Allenson managed to smile at her.

“Yes, it was nice to have one friend who wasn’t after anything. Someone could be relied upon to tell me exactly what he thought even if I didn’t want to hear it.”

“Sarai was extraordinarily kind to me when I was sick,” Trina said.

Somehow it always came back to Sarai. Allenson could not decide whether he was sorry or relieved that Sarai was out of his life forever. Perhaps he was both. The Destrys were regular guests at Pentire when they had business in Manzanita or Sarai wished to visit her family. In return, the Allensons occasionally stayed with the Destrys on Wagner when Allenson was required to sort out whatever mess his stepmother was currently making of his late father’s demesne.

He and Sarai behaved as would properly be expected between in-laws with no overt impropriety. But there was always the glance, the touch on his arm, the flash of her eyes: things that Trina and Royman Destry carefully failed to notice.

“She was good at that, caring I mean,” Allenson said. “She nursed me once.”

“I know, she told me,” Trina said, squeezing his arm again to show it was alright.

“Maybe Destry is better out of it the way things are going,” Allenson said absentmindedly, still remembering Sarai’s tears when he married Trina.

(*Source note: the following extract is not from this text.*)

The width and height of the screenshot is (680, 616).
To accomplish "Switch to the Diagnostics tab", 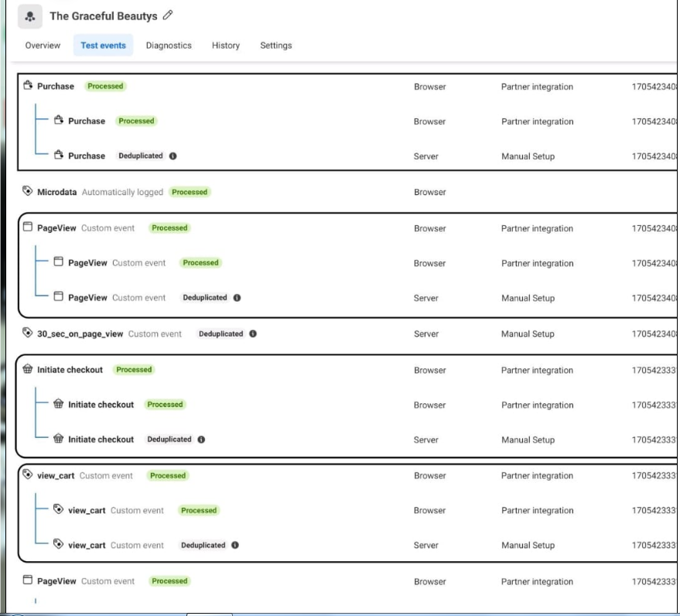I will [169, 45].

Sarai never could see that a liaison was impossible. She married Royman Destry, his friend, and that was the end of it. A properly discrete fling would have been socially acceptable. It did not matter even if everyone knew provided no one acknowledged that they knew. But it would never be just a fling between Sarai and him. It would never be just another meaningless adventure. The passion ran too deep, burnt too fiercely, and Sarai was incapable of discreteness.

Sooner or later she would have precipitated a crisis. Destry would have been publically cuckolded. He would have call Allenson out or be humiliated and dishonored. Whatever happened then would ruin four lives. He had been right to end it almost as soon as it began. But sometimes, just sometimes, in the dark of the night he remembered her legs opening beneath him like the petals of an exotic flower.

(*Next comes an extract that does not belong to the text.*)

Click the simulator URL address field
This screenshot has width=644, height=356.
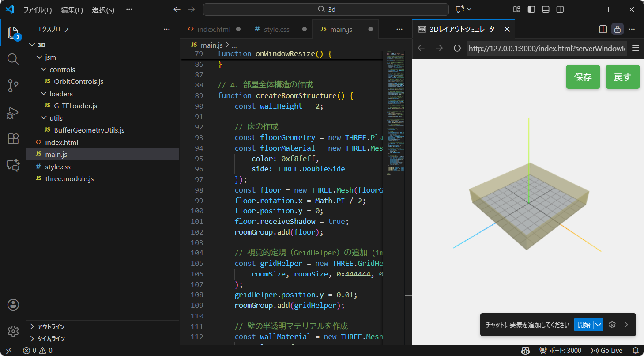546,49
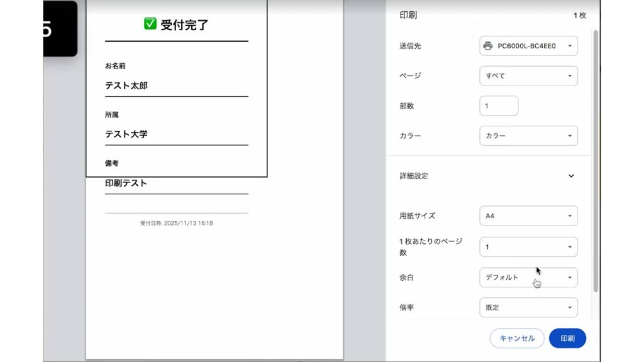
Task: Open the 余白 dropdown showing デフォルト
Action: (528, 277)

“Why do you say that?” Trina asked.

Allenson dragged his thoughts back to reality.

“What?”

“That maybe the Destrys are better off leaving.”

“Because of the political crisis,” Allenson replied.

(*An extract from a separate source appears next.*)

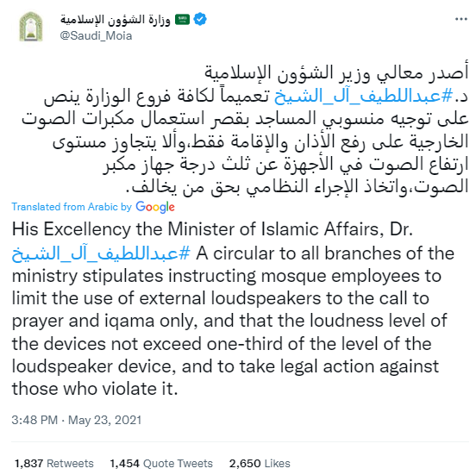Open the ministry's mosque-arch profile avatar
Viewport: 476px width, 475px height.
coord(31,27)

“Oh that! Isn’t there always a political crisis? I mean, crisis seems to be the normal state for our political system. What makes this one any different from all the others?” Trina asked.

A soft beep sounded and an amber triangle came up on Trina’s screen.  She turned away from him to touch it with a finger.

“Pardon the interruption, ma’am, but we have permission from Control for free flight. I propose to phase out,” said Farent’s voice over the intercom.

“By all means, carry on,” Trina replied, removing her finger from the screen to break contact.

“It’s the new taxation proposals,” Allenson said.

Trina shrugged.

“No one likes paying taxes. It’s not unreasonable that the colonies make some contribution for their defense. We couldn’t expect the Brasilian taxpayer to shoulder the burden alone indefinitely. Why should this tax be so more unpopular than any other?”

Allenson almost snapped at Trina for asking such a damn fool question but bit back the jibe. Increasingly over the years, Trina looked inward to her family. Her role as matriarch of a great estate meant she took little interest in politics and events of state, content to leave such matters to her partner. For that she should not be blamed. She had much to occupy her attention.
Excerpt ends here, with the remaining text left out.